The FDA has granted Bristol Myers Squibb an expanded indication for its two-cancer drug regimen Opdivo and Yervoy, to treat patients with BRAF V600 wild-type and BRAF V600 mutation-positive unresectable or metastatic melanoma.

This approval expands the original indication for the Opdivo (nivolumab) and Yervoy (ipilimumab) regimen for the treatment of patients with BRAF V600 wild-type unresectable or metastatic melanoma to include patients, regardless of BRAF mutational status.

The additional indication was approved under the FDA’s accelerated approval pathway, based on progression-free survival (PFS) data from the Phase III CheckMate -067 trial. In this study the combination regimen demonstrated significantly superior progression-free survival versus Yervoy alone. However, continued approval for this indication may depend on the company being able to prove this benefit in confirmatory trials.

The FDA also expanded the use of Opdivo as a single-agent to include previously untreated BRAF mutation-positive advanced melanoma patients.
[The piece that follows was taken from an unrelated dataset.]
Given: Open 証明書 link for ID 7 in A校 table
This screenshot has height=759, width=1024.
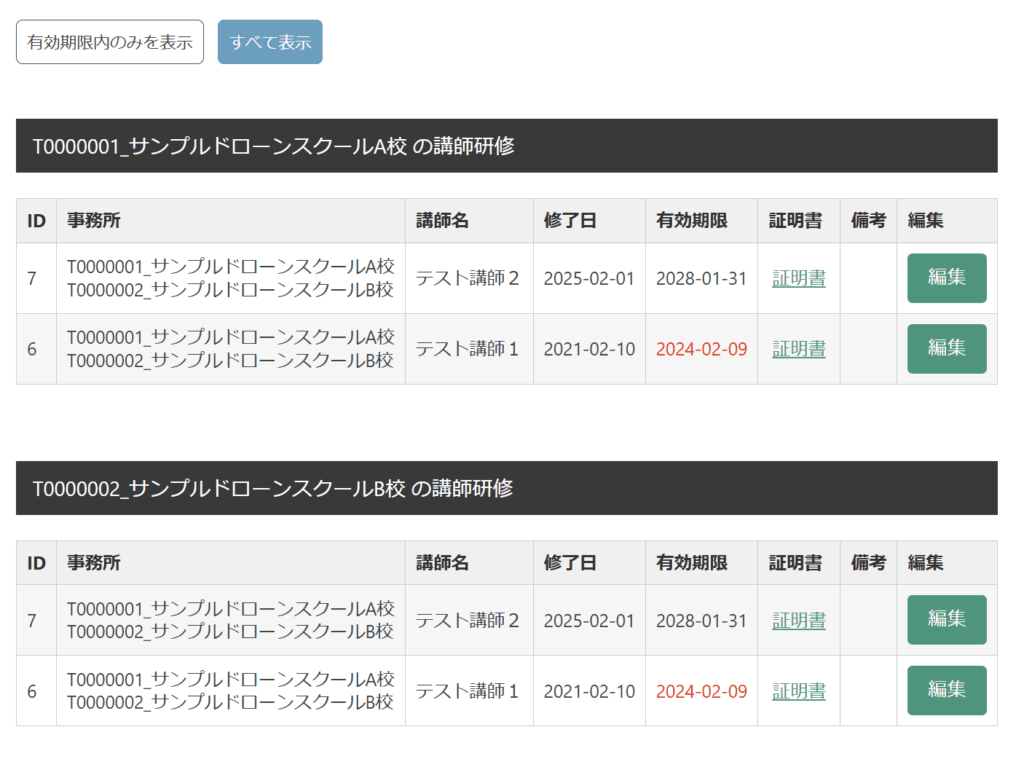Looking at the screenshot, I should pyautogui.click(x=798, y=279).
Chris Boerner, head of US Commercial, Bristol-Myers Squibb, says: “For nearly a decade, our researchers have worked tirelessly to find treatment options that could improve outcomes for patients with late-stage melanoma, a particularly aggressive cancer, and we are incredibly proud of today’s approval to expand the use of the Opdivo and Yervoy Regimen to include patients with BRAF mutation-positive unresectable or metastatic melanoma.

“CheckMate -067 is the first Phase III study to observe the efficacy and safety of both Opdivo as a single-agent as well as in combination with Yervoy versus Yervoy alone. To make this treatment option available to more patients is truly a milestone in the fight against this deadly disease.”
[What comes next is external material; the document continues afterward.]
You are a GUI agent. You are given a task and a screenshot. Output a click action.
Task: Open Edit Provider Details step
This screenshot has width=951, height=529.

Opdivo was approved by the FDA in November 2015, for use in previously untreated patients with BRAF V600 wild-type unresectable or metastatic melanoma. This is the seventh approval for Opdivo in just over a year, and the fourth for late-stage melanoma.
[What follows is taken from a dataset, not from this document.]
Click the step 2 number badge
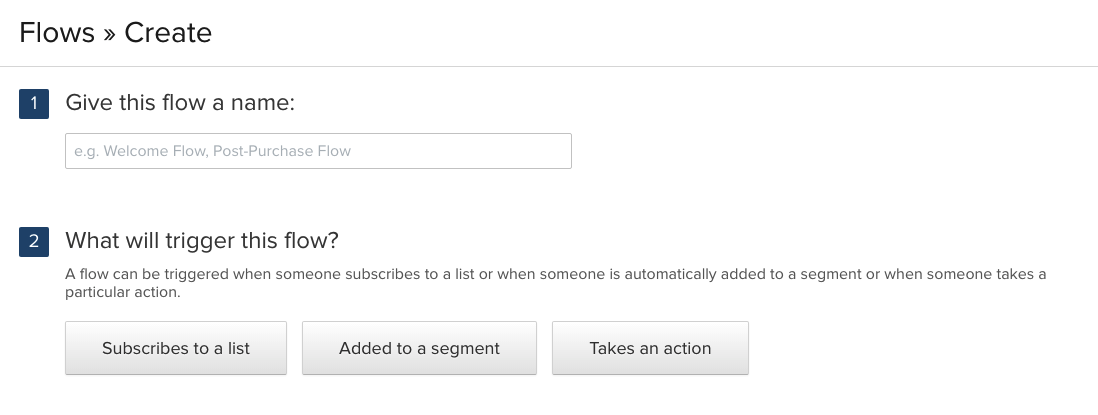The height and width of the screenshot is (415, 1098). (34, 241)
“Patients with metastatic melanoma historically have a very challenging disease. Recent advances in our understanding of the immune response to cancer have yielded therapies which provide meaningful responses and hope.

“The combination of two immuno-oncology treatments, nivolumab and ipilimumab, has been shown to provide these patients with a much needed improvement in progression-free survival and response rates,” says Jedd Wolchok, chief of the melanoma and immunotherapeutics service at the Memorial Sloan Kettering Cancer Centre. “This expanded approval for the nivolumab and ipilimumab regimen provides more advanced melanoma patients with an Immuno-Oncology combination treatment, and the potential for improved outcomes.”